→ SHORT TASK
Turn the lines of the data below into a numbered list, skipping any blank lines and leaving out the pictures.

Data from a dataset:
-------
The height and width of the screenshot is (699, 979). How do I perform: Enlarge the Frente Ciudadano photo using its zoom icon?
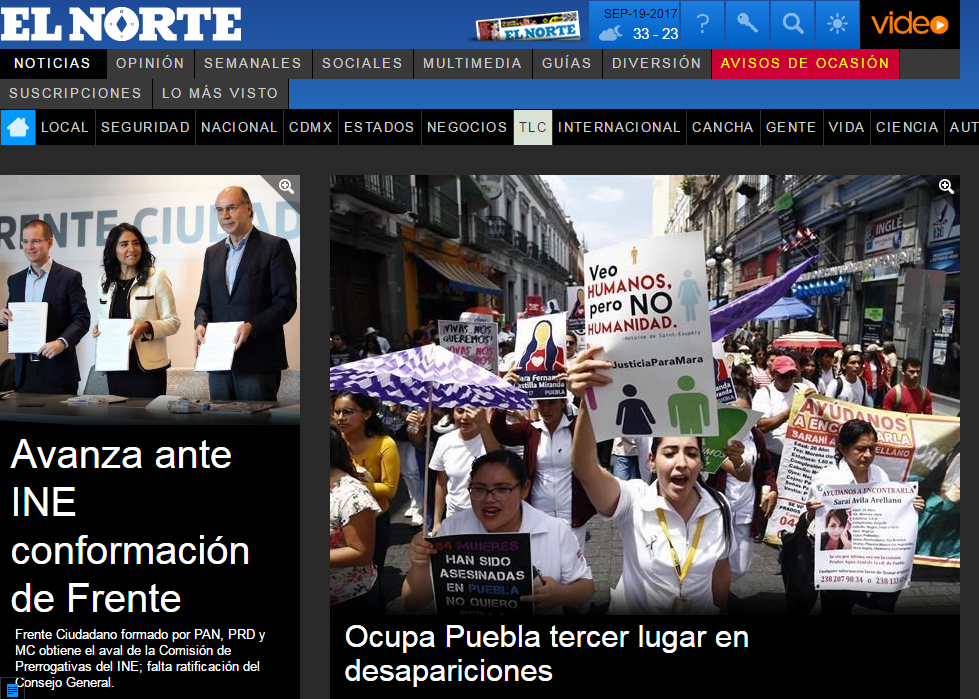pos(286,187)
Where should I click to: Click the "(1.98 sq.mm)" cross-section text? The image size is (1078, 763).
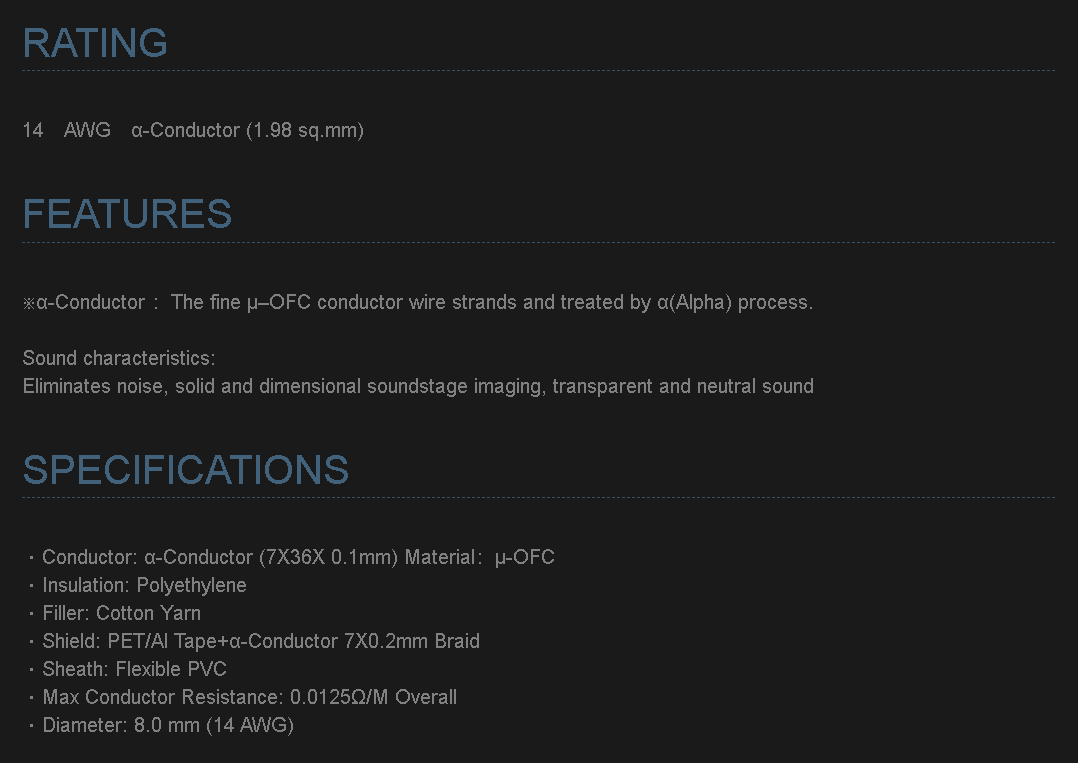coord(305,130)
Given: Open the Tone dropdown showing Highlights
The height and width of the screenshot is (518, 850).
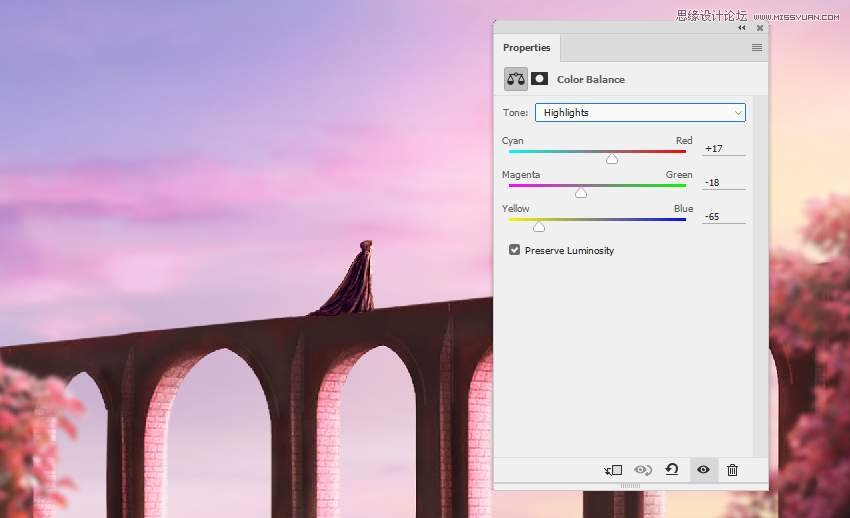Looking at the screenshot, I should [x=640, y=113].
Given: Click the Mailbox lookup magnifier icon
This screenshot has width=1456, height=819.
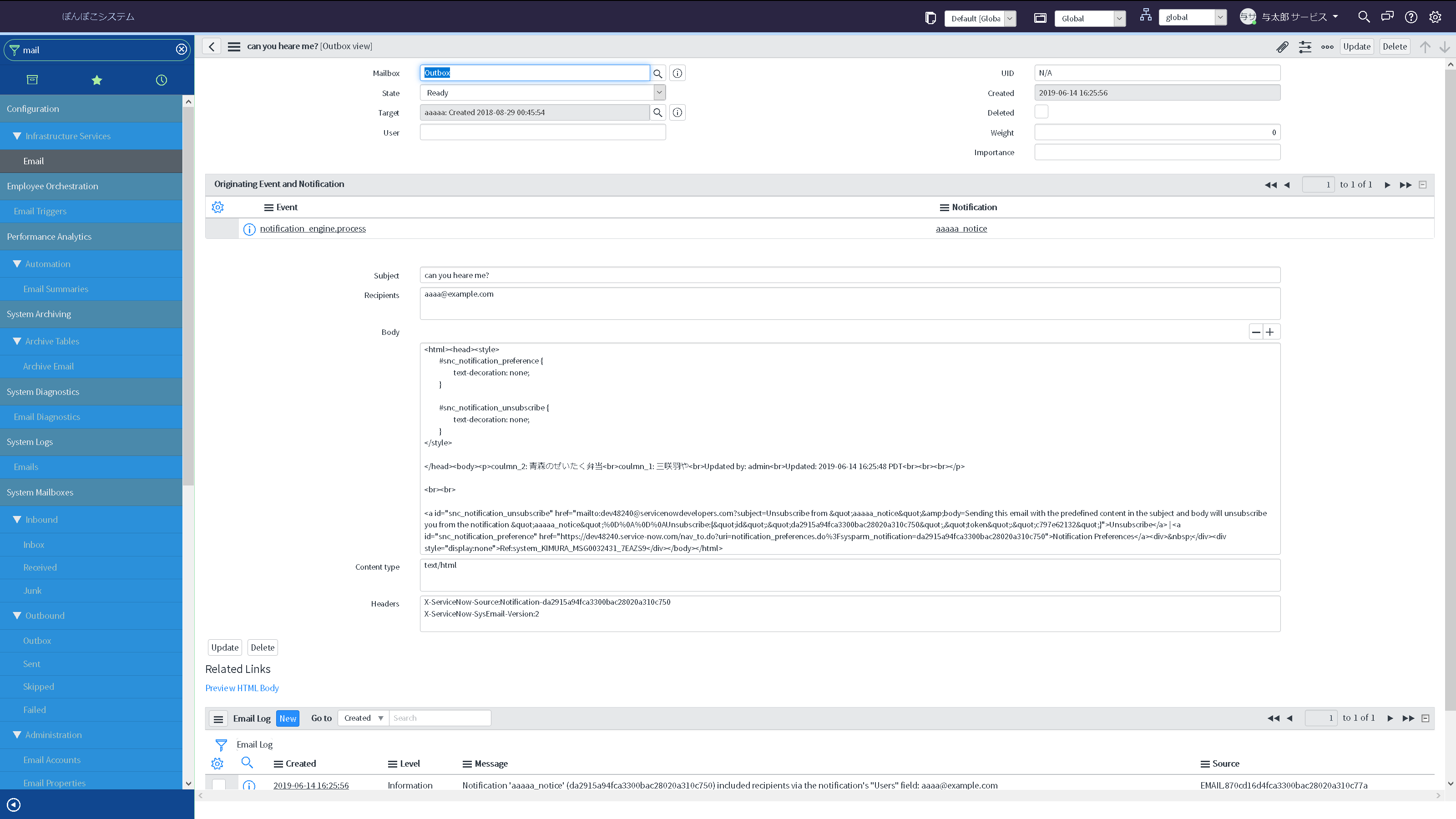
-------
→ SOLUTION TO THIS TASK
1. The height and width of the screenshot is (699, 979). How do I perform: Enlarge the Frente Ciudadano photo using its zoom icon?
2. pos(286,187)
3. Where should I click to: Click the "(1.98 sq.mm)" cross-section text? The image size is (1078, 763).
4. coord(305,130)
5. Given: Open the Tone dropdown showing Highlights
6. The height and width of the screenshot is (518, 850).
7. Looking at the screenshot, I should [x=640, y=113].
8. Given: Click the Mailbox lookup magnifier icon
9. This screenshot has width=1456, height=819.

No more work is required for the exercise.